- INFORMATION SHOWN -
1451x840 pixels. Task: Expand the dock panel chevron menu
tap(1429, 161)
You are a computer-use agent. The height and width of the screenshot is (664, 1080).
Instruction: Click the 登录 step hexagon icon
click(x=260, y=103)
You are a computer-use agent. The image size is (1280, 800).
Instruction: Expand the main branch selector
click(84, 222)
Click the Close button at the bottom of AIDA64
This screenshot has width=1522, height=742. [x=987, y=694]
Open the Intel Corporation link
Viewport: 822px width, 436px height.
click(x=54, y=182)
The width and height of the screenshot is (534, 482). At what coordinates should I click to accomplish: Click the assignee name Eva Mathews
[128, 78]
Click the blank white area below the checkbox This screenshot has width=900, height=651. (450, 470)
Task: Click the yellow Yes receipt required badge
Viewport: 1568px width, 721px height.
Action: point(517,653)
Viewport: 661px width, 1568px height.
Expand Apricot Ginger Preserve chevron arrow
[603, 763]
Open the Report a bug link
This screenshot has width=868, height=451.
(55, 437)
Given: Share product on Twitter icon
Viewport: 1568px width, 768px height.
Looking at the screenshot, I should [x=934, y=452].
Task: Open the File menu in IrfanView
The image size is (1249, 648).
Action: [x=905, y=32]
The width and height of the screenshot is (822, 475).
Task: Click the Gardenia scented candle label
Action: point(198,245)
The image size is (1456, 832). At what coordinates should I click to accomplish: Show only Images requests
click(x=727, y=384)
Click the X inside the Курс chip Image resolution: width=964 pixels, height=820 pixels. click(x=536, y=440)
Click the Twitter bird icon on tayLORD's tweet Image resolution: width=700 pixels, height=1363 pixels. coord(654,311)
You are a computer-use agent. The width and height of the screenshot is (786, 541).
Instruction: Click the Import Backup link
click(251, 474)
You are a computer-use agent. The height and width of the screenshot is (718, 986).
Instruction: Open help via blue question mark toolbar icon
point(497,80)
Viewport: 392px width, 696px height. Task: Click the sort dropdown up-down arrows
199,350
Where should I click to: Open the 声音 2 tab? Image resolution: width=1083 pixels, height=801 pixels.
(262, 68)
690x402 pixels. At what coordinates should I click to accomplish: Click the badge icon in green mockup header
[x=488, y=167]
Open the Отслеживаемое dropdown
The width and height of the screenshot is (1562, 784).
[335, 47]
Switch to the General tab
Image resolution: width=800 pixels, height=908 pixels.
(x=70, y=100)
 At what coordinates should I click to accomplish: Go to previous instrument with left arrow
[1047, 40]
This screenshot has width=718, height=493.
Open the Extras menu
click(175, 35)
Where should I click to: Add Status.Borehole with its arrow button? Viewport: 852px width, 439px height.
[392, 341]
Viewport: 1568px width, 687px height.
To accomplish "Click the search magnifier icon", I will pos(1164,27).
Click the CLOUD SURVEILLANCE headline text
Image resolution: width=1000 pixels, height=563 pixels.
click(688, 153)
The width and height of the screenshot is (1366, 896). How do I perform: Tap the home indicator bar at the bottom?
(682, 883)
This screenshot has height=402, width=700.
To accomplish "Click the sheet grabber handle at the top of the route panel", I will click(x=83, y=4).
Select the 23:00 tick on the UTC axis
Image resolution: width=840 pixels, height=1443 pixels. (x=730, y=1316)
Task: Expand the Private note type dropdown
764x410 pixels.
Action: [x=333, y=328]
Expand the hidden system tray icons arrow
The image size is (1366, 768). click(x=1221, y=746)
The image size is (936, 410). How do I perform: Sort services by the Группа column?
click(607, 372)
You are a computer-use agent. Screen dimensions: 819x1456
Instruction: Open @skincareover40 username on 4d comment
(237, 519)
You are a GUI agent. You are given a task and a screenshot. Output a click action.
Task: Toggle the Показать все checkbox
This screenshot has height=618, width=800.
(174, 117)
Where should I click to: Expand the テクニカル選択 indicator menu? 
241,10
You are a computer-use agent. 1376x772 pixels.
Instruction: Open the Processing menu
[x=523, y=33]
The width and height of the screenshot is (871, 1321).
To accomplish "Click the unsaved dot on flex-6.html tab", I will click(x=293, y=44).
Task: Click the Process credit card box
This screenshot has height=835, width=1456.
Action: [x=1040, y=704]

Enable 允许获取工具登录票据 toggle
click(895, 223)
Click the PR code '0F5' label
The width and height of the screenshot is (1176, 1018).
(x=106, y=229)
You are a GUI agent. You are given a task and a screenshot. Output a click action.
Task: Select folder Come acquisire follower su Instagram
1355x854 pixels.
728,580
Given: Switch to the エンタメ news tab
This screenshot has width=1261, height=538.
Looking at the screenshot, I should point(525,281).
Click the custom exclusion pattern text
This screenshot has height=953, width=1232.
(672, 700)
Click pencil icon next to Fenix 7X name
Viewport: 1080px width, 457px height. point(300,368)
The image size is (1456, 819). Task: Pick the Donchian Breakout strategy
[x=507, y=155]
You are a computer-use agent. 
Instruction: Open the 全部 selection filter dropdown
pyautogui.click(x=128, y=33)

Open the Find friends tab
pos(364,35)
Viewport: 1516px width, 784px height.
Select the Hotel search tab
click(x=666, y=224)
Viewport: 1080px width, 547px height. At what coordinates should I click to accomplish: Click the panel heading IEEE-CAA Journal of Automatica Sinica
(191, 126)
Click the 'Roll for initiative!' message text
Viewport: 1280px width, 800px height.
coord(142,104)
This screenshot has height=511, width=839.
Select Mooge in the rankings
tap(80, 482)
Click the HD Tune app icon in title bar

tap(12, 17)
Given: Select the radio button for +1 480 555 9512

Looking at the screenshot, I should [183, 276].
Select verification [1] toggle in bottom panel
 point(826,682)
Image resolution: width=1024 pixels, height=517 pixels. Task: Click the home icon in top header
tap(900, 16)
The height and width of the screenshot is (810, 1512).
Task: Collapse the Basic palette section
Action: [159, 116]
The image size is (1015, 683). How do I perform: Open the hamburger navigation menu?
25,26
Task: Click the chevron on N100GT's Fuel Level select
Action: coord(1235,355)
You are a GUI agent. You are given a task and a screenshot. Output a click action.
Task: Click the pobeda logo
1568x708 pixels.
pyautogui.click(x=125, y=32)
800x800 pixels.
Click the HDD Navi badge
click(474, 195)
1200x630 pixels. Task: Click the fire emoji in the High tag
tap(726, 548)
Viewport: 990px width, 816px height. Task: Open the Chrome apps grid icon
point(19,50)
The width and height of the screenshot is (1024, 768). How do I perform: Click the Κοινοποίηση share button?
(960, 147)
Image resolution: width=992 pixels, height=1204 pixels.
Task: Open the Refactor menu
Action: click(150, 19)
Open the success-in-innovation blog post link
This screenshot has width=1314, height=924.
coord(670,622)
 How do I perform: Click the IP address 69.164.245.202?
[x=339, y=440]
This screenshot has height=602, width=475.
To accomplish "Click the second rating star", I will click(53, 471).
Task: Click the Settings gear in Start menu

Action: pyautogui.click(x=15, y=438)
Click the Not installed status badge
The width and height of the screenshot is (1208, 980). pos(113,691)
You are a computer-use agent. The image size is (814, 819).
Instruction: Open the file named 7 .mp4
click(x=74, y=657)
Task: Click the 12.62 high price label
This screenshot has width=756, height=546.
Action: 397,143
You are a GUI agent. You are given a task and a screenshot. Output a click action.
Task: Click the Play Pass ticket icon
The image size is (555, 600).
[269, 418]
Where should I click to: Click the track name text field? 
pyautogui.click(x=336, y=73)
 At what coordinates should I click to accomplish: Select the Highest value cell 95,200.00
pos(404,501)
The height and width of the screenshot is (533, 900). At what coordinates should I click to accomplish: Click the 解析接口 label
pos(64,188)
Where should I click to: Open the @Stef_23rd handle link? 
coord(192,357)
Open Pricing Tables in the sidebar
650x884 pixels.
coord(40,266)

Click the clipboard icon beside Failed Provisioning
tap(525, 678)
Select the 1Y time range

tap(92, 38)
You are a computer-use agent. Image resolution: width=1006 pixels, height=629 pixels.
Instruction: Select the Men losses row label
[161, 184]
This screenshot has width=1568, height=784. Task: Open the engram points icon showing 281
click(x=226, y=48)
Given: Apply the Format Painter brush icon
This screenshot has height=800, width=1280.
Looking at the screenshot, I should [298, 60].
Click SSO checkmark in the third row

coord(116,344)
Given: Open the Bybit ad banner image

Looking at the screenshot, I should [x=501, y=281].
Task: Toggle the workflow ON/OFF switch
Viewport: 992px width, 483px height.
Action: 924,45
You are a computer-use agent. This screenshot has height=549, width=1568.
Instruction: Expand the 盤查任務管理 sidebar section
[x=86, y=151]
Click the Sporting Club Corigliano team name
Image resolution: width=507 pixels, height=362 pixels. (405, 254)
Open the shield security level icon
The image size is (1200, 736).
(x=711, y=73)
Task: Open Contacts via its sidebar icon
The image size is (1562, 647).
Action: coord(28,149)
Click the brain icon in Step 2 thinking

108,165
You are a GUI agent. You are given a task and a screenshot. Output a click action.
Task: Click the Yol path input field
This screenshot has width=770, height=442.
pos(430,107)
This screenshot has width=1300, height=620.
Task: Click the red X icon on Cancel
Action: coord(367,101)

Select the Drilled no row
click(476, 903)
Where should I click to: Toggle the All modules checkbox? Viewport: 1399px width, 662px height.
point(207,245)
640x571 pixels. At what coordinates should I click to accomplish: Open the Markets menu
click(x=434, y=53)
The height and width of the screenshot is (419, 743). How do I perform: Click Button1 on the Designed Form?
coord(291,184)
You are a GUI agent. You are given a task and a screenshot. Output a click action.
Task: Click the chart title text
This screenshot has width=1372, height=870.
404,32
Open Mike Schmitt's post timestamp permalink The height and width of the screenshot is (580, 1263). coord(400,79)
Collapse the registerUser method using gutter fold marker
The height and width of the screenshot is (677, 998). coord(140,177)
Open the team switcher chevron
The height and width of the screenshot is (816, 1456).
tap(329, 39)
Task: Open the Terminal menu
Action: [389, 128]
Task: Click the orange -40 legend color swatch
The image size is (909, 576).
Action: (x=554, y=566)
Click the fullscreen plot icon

- TASK TO COMPLETE -
Once you have identified the lines above that contain "Twitter", copy each of them.

- ANSWER BOX -
Given: Share product on Twitter icon
Click the Twitter bird icon on tayLORD's tweet Image resolution: width=700 pixels, height=1363 pixels. coord(654,311)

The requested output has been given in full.